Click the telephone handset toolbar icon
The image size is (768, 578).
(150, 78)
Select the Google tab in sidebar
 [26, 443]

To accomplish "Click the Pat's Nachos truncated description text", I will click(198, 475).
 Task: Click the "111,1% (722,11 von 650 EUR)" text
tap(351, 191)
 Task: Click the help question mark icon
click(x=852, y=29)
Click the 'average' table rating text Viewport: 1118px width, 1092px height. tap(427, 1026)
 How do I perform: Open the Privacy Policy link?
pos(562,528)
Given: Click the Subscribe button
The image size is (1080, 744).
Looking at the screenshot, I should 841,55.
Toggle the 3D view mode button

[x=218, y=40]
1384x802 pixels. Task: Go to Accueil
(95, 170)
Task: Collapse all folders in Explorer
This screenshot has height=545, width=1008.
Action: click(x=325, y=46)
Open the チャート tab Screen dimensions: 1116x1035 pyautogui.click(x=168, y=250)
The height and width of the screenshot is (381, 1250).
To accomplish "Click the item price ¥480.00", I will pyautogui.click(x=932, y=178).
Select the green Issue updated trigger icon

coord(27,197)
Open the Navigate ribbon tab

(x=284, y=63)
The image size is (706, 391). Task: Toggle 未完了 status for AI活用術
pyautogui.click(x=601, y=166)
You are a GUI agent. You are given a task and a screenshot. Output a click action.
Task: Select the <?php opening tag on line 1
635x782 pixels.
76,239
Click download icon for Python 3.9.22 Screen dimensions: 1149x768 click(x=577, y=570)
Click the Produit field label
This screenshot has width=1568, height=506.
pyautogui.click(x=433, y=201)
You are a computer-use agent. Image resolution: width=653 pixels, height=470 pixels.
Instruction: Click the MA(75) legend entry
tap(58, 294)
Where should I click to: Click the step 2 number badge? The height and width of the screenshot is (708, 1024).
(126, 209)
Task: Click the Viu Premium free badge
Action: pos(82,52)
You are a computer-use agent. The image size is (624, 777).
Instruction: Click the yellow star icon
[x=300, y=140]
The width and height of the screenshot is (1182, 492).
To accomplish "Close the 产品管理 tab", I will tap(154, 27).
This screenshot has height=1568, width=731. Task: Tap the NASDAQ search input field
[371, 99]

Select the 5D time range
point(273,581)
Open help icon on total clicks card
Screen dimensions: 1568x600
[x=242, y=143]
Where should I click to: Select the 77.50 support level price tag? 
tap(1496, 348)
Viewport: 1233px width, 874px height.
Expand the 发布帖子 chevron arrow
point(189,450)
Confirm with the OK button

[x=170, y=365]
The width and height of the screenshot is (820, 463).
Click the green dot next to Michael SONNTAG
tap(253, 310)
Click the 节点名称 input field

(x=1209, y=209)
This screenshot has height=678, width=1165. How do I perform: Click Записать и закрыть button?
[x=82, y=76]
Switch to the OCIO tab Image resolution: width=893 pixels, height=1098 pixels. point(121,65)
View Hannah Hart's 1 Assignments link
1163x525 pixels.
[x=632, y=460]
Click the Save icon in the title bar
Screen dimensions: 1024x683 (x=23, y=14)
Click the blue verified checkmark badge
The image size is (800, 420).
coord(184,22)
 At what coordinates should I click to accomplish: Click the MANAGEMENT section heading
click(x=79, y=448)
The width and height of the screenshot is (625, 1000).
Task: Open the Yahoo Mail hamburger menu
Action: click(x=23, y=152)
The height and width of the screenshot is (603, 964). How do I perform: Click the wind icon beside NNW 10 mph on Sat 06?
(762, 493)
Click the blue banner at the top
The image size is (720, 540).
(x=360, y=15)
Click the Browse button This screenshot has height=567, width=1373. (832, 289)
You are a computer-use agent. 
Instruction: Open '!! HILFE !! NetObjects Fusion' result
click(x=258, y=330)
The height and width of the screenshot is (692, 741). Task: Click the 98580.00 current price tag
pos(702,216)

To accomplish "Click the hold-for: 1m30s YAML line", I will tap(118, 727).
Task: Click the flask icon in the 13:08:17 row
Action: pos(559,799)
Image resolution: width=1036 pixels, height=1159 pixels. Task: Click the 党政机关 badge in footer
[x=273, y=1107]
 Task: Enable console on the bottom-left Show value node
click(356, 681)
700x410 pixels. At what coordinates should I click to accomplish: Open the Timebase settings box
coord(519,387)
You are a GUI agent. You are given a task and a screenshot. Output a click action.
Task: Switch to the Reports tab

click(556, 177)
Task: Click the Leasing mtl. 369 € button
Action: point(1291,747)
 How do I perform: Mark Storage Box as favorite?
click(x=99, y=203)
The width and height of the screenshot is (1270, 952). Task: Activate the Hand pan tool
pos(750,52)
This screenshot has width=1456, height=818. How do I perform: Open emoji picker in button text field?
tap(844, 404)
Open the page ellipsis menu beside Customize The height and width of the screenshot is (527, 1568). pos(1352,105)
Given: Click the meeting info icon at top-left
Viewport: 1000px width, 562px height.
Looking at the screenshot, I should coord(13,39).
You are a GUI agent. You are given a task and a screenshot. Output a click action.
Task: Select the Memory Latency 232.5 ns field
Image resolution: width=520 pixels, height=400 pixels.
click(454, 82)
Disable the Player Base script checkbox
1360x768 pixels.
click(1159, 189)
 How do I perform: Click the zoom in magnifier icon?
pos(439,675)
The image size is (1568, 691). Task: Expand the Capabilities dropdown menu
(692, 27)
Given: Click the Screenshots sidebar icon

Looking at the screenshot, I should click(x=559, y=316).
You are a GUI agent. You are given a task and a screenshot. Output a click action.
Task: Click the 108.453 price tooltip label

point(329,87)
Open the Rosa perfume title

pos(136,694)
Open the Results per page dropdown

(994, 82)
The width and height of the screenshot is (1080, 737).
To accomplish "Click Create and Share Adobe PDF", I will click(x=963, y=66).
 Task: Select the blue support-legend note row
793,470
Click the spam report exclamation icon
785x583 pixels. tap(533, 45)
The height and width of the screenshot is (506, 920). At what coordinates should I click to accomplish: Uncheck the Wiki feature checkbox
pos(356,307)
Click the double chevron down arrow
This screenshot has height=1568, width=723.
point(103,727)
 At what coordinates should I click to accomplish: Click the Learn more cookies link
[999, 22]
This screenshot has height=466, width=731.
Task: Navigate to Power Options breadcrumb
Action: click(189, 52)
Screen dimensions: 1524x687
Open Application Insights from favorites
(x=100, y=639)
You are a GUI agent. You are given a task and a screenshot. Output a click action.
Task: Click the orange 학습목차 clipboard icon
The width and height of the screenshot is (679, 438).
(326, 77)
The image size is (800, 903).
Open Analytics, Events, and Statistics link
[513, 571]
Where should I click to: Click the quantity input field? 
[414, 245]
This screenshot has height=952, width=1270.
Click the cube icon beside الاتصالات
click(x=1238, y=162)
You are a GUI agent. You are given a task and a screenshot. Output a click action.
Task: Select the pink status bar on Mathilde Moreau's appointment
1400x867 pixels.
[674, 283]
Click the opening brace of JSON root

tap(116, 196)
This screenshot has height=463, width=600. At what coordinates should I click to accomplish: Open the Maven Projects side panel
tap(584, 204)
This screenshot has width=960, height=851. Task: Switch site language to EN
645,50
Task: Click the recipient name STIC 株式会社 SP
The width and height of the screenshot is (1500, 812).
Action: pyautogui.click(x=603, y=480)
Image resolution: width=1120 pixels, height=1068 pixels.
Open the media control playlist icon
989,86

▶ **What this task involves**
Say, as a number only, how many lines of the data contain "computer".

▶ **Reply to the exercise**
3